Ok so I see lots of enums in AssertMatchingEnums.cpp that are "enum WebBlahBlahFoo" because they are not in a class. But I also see a lot (more than half?) that are inside a class like WebBlahBlah::Foo.

So I gather that the latter is ok, as long as everything in the Foo enum is named FooStuff, FooStuff2..
Comment 18 Dana Jansens 2012-04-16 18:35:43 PDT
Created attachment 137454 [details]
Patch
Comment 19 James Robinson 2012-04-16 19:20:43 PDT
Comment on attachment 137454 [details]
Patch

View in context: https://bugs.webkit.org/attachment.cgi?id=137454&action=review

R=me with a few minor things to address before landing

> Source/Platform/chromium/public/WebFilterOperation.h:30
> +#include "WebColor.h"
> +#include "WebCommon.h"

WebCommon.h should always come first (sort of like config.h in .cpp files)

> Source/Platform/chromium/public/WebFilterOperation.h:96
> +    WebBlurFilterOperation(int pixelRadius) : pixelRadius(pixelRadius) { }

explicit on 1-arg c'tors, please

> Source/Platform/chromium/public/WebLayer.h:106
> +    // Clear the filters in use by passing in a newly instantiated
> +    // WebFilterOperations object.
> +    WEBKIT_EXPORT void setFilters(const WebFilterOperations&);
> +
> +    // Background filters are only possible on layers that are drawn directly
> +    // to the root render surface. This means if an ancestor of the background-
> +    // filtered layer sets certain properties (opacity, transforms), it may
> +    // conflict and hide the background filters.
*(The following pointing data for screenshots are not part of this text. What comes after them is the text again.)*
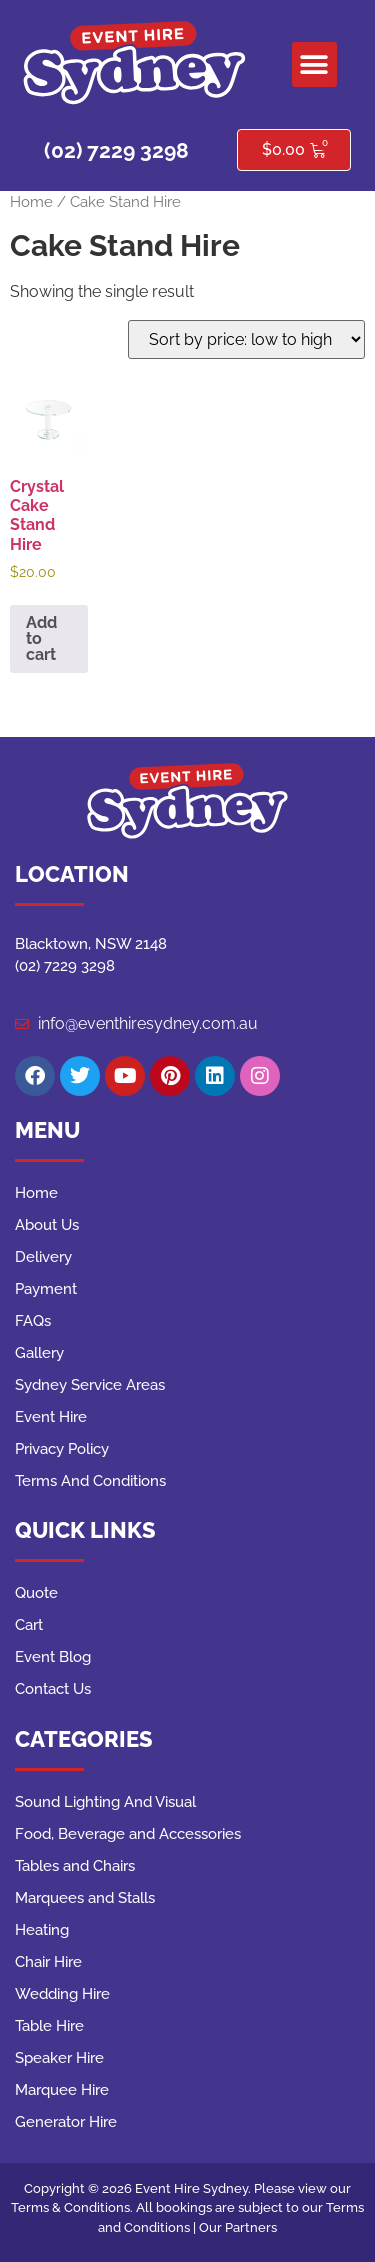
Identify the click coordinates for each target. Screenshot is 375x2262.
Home (31, 201)
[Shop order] (246, 339)
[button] (314, 64)
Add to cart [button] (41, 638)
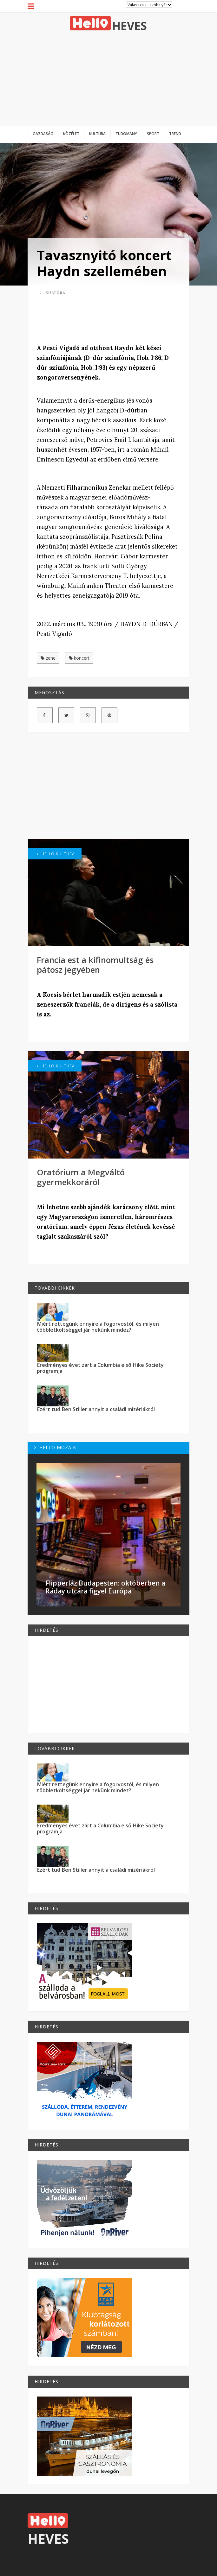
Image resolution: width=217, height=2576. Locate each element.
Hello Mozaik (55, 1447)
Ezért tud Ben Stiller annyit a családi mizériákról (96, 1409)
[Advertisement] (108, 78)
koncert (79, 658)
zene (48, 658)
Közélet (71, 133)
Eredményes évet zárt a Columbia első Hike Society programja (100, 1367)
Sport (153, 133)
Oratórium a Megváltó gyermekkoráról (81, 1177)
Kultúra (97, 133)
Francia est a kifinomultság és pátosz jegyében (95, 964)
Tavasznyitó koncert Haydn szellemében (104, 263)
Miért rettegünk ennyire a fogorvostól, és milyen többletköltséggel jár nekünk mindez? (98, 1326)
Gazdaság (43, 133)
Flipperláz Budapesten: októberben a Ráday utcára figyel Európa (105, 1587)
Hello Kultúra (56, 853)
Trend (175, 133)
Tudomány (126, 133)
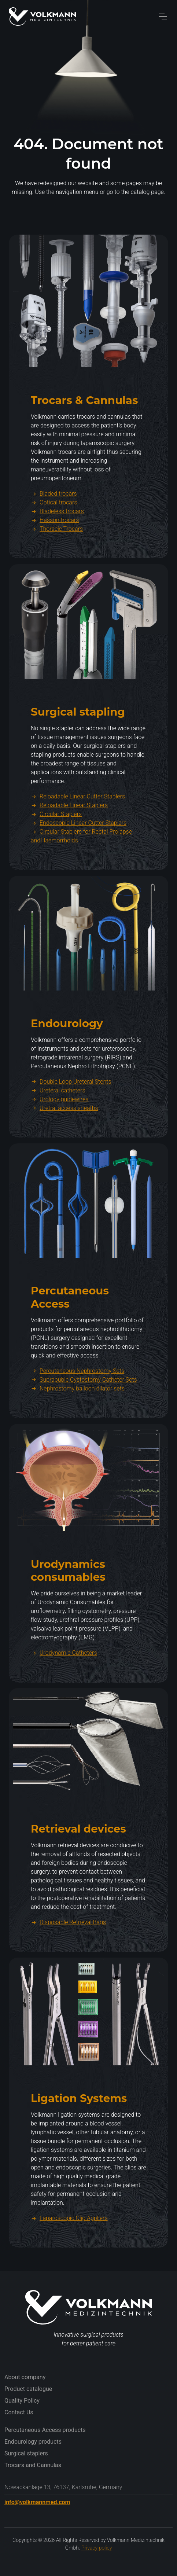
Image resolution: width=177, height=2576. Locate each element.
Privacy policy (96, 2548)
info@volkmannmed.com (37, 2502)
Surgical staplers (26, 2453)
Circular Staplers (56, 849)
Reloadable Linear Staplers (69, 840)
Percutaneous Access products (45, 2429)
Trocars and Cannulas (32, 2465)
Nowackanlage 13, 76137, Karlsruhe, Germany (63, 2487)
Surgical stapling (78, 747)
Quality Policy (22, 2400)
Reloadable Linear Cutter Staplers (78, 831)
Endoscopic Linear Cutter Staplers (78, 858)
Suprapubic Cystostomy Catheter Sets (84, 1415)
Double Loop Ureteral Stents (71, 1117)
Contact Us (18, 2412)
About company (24, 2377)
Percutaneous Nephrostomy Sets (77, 1406)
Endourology (67, 1058)
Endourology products (33, 2441)
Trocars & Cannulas (84, 435)
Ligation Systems (79, 2133)
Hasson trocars (55, 555)
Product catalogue (28, 2388)
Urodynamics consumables (68, 1606)
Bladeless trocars (57, 546)
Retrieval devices (78, 1864)
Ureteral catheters (58, 1125)
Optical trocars (54, 537)
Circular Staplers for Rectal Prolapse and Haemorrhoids (81, 871)
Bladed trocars (54, 529)
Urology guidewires (59, 1134)
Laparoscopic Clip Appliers (69, 2253)
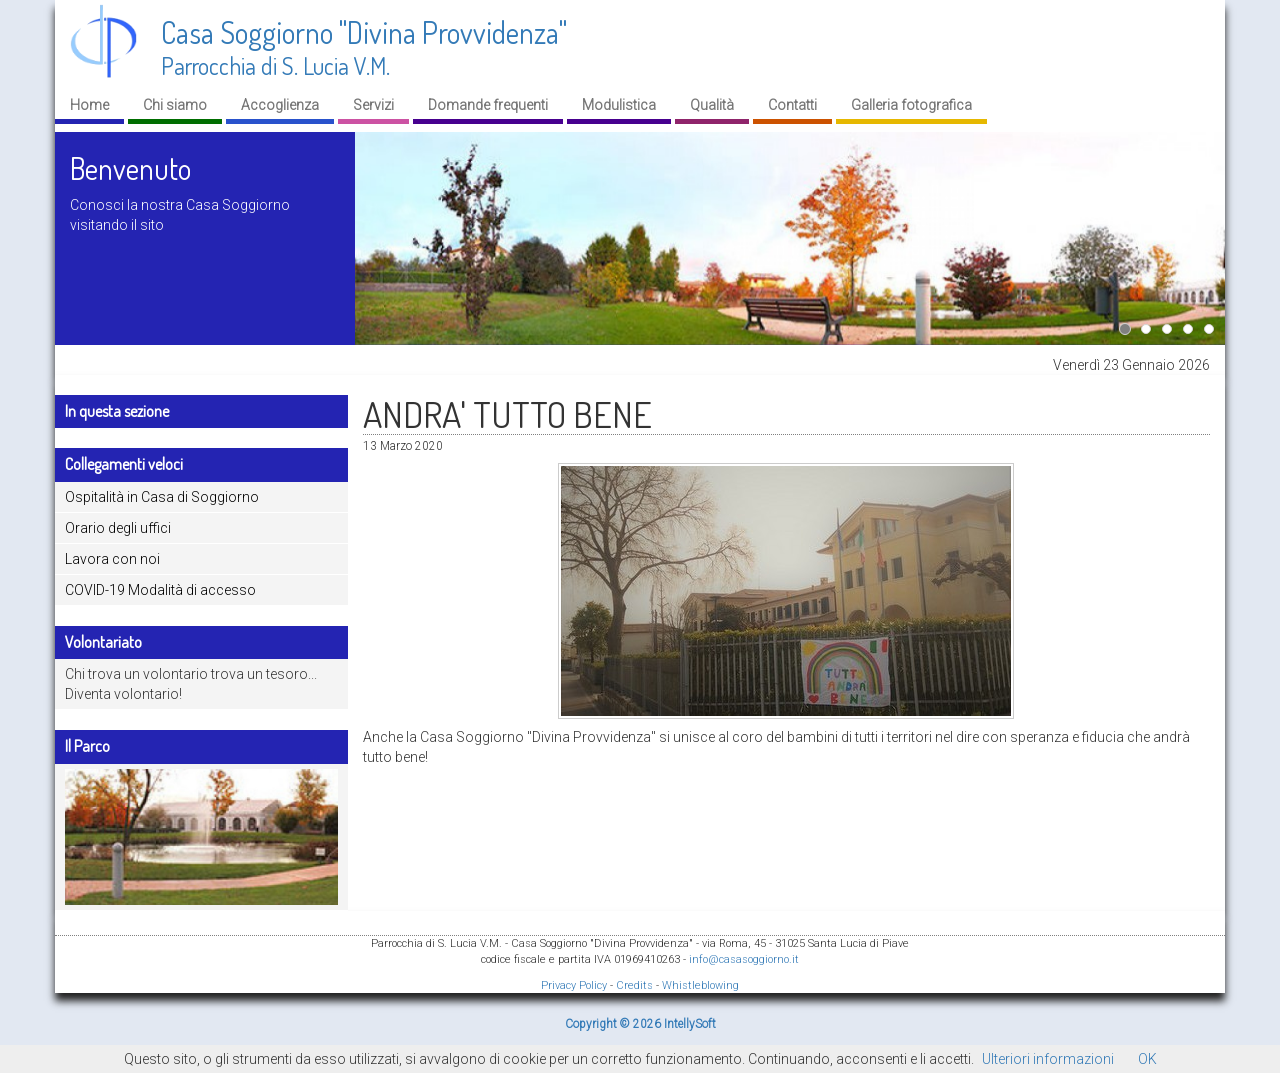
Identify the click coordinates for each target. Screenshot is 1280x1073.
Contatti (792, 105)
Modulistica (619, 105)
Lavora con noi (112, 559)
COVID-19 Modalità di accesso (160, 590)
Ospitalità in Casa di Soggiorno (162, 497)
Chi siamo (175, 105)
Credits (634, 985)
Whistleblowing (700, 985)
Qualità (712, 105)
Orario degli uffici (118, 528)
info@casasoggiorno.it (744, 959)
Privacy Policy (574, 985)
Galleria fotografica (911, 105)
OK (1147, 1059)
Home (89, 105)
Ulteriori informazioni (1048, 1059)
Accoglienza (280, 105)
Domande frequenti (488, 105)
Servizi (373, 105)
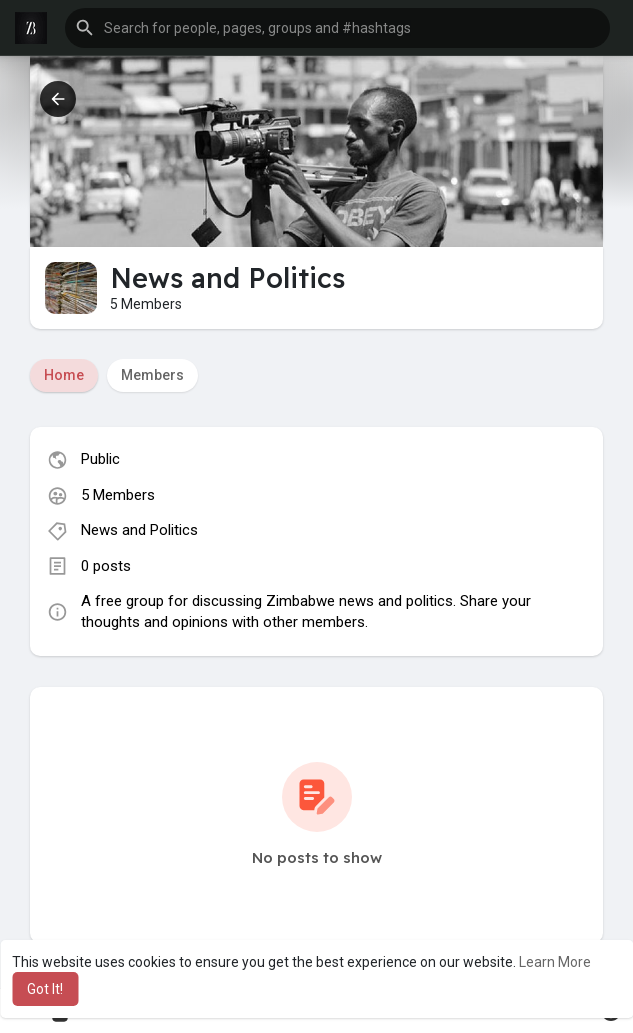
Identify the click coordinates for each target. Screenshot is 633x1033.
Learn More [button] (555, 962)
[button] (337, 28)
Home (64, 375)
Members (152, 375)
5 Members (118, 495)
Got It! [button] (45, 989)
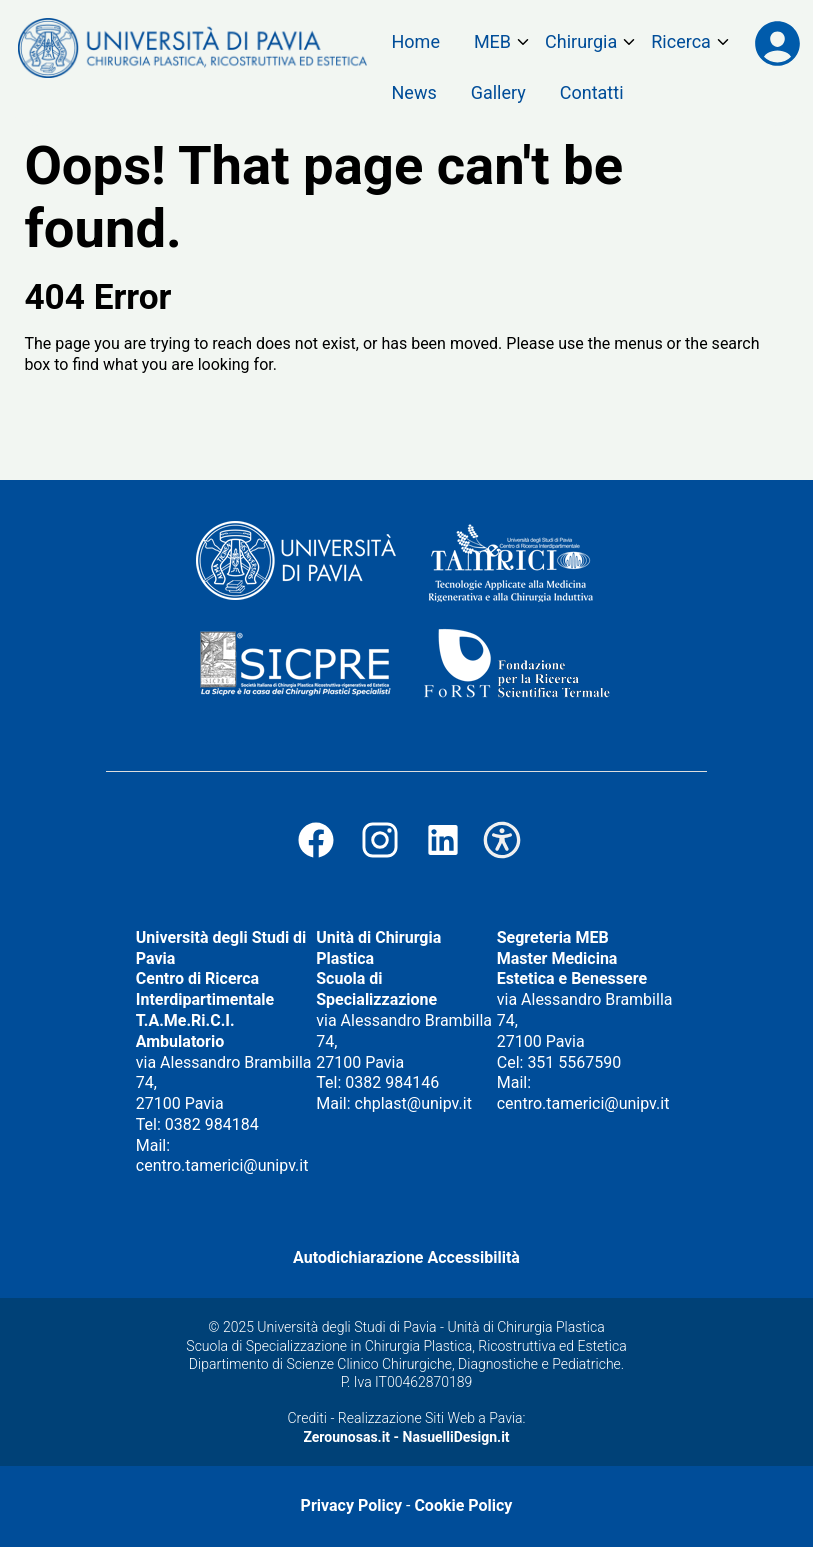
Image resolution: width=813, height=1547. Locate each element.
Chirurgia (581, 41)
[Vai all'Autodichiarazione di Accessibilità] (502, 854)
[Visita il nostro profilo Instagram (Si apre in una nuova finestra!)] (380, 854)
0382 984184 (212, 1124)
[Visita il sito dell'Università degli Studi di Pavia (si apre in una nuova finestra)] (296, 562)
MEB (492, 41)
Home (416, 41)
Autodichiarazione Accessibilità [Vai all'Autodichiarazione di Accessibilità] (406, 1257)
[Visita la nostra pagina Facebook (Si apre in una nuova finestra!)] (316, 854)
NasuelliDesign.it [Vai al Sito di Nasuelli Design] (456, 1437)
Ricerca (681, 41)
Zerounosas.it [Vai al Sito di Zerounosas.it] (346, 1437)
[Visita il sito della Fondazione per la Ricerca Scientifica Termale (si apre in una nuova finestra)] (516, 665)
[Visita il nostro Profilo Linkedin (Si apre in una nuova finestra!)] (443, 854)
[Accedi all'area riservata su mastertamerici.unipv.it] (777, 45)
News (414, 92)
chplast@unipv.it (413, 1103)
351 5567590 (574, 1062)
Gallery (498, 92)
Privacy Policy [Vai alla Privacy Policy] (351, 1505)
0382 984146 (392, 1082)
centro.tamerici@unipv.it (222, 1165)
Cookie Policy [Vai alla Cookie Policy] (463, 1505)
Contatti (592, 92)
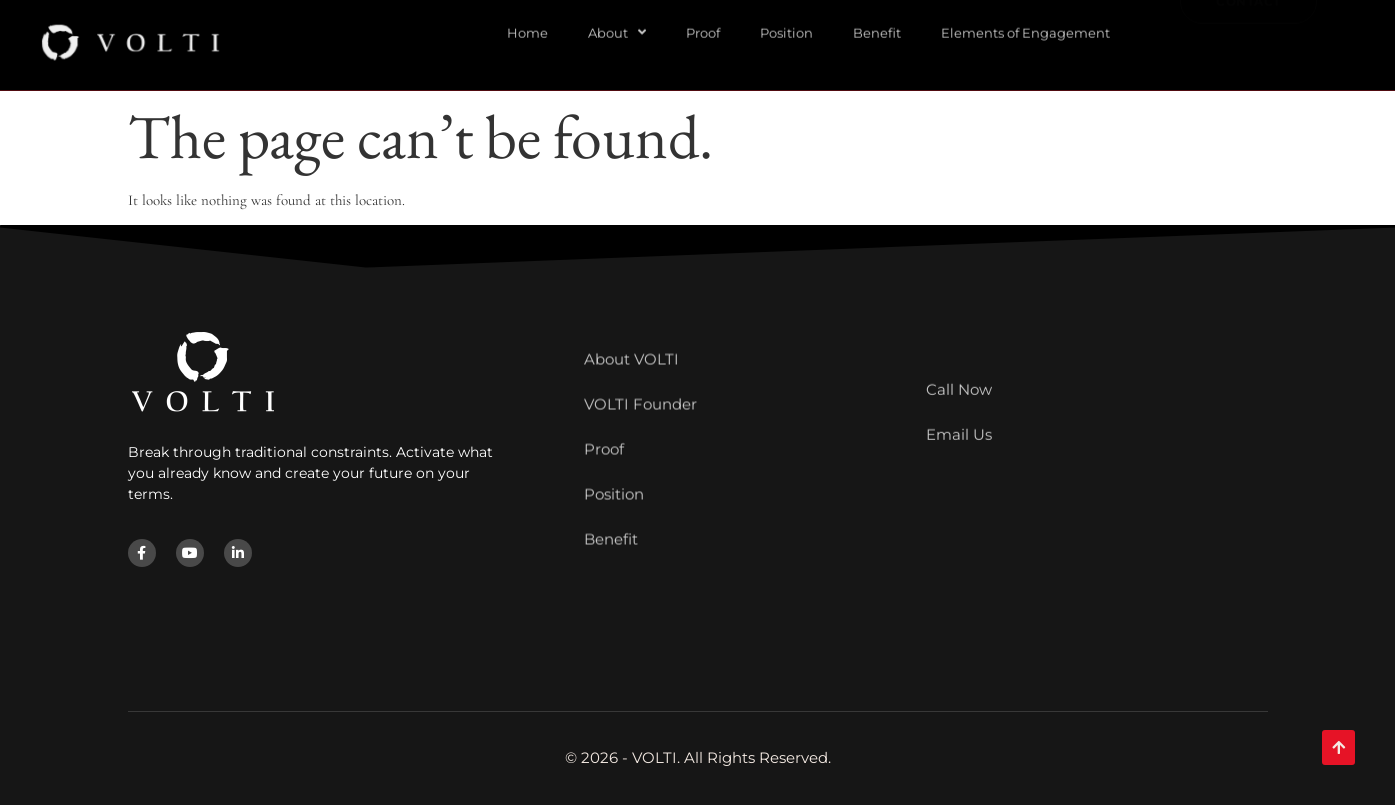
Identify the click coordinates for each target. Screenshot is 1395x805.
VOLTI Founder (640, 358)
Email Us (959, 415)
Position (614, 448)
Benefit (611, 493)
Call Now (959, 370)
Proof (604, 403)
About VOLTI (631, 313)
Instead of just describing the exceptional cases, can you please describe what these APIs do?  setFilters is fairly obvious, but for background filter it's not really clear at all what the actual result of this is.  I think a short description would go a long way
Comment 20 Dana Jansens 2012-04-16 19:33:02 PDT
Comment on attachment 137454 [details]
Patch

View in context: https://bugs.webkit.org/attachment.cgi?id=137454&action=review

ty

>> Source/Platform/chromium/public/WebFilterOperation.h:30
>> +#include "WebCommon.h"
> 
> WebCommon.h should always come first (sort of like config.h in .cpp files)

k

>> Source/Platform/chromium/public/WebFilterOperation.h:96
>> +    WebBlurFilterOperation(int pixelRadius) : pixelRadius(pixelRadius) { }
> 
> explicit on 1-arg c'tors, please

oops

>> Source/Platform/chromium/public/WebLayer.h:106
>> +    // conflict and hide the background filters.
> 
> Instead of just describing the exceptional cases, can you please describe what these APIs do?  setFilters is fairly obvious, but for background filter it's not really clear at all what the actual result of this is.  I think a short description would go a long way

k
Comment 21 Dana Jansens 2012-04-16 19:35:34 PDT
Created attachment 137462 [details]
Patch for landing
Comment 22 WebKit Review Bot 2012-04-16 22:28:52 PDT
Comment on attachment 137462 [details]
Patch for landing

Clearing flags on attachment: 137462

Committed r114343: <http://trac.webkit.org/changeset/114343>
Comment 23 WebKit Review Bot 2012-04-16 22:29:00 PDT
All reviewed patches have been landed.  Closing bug.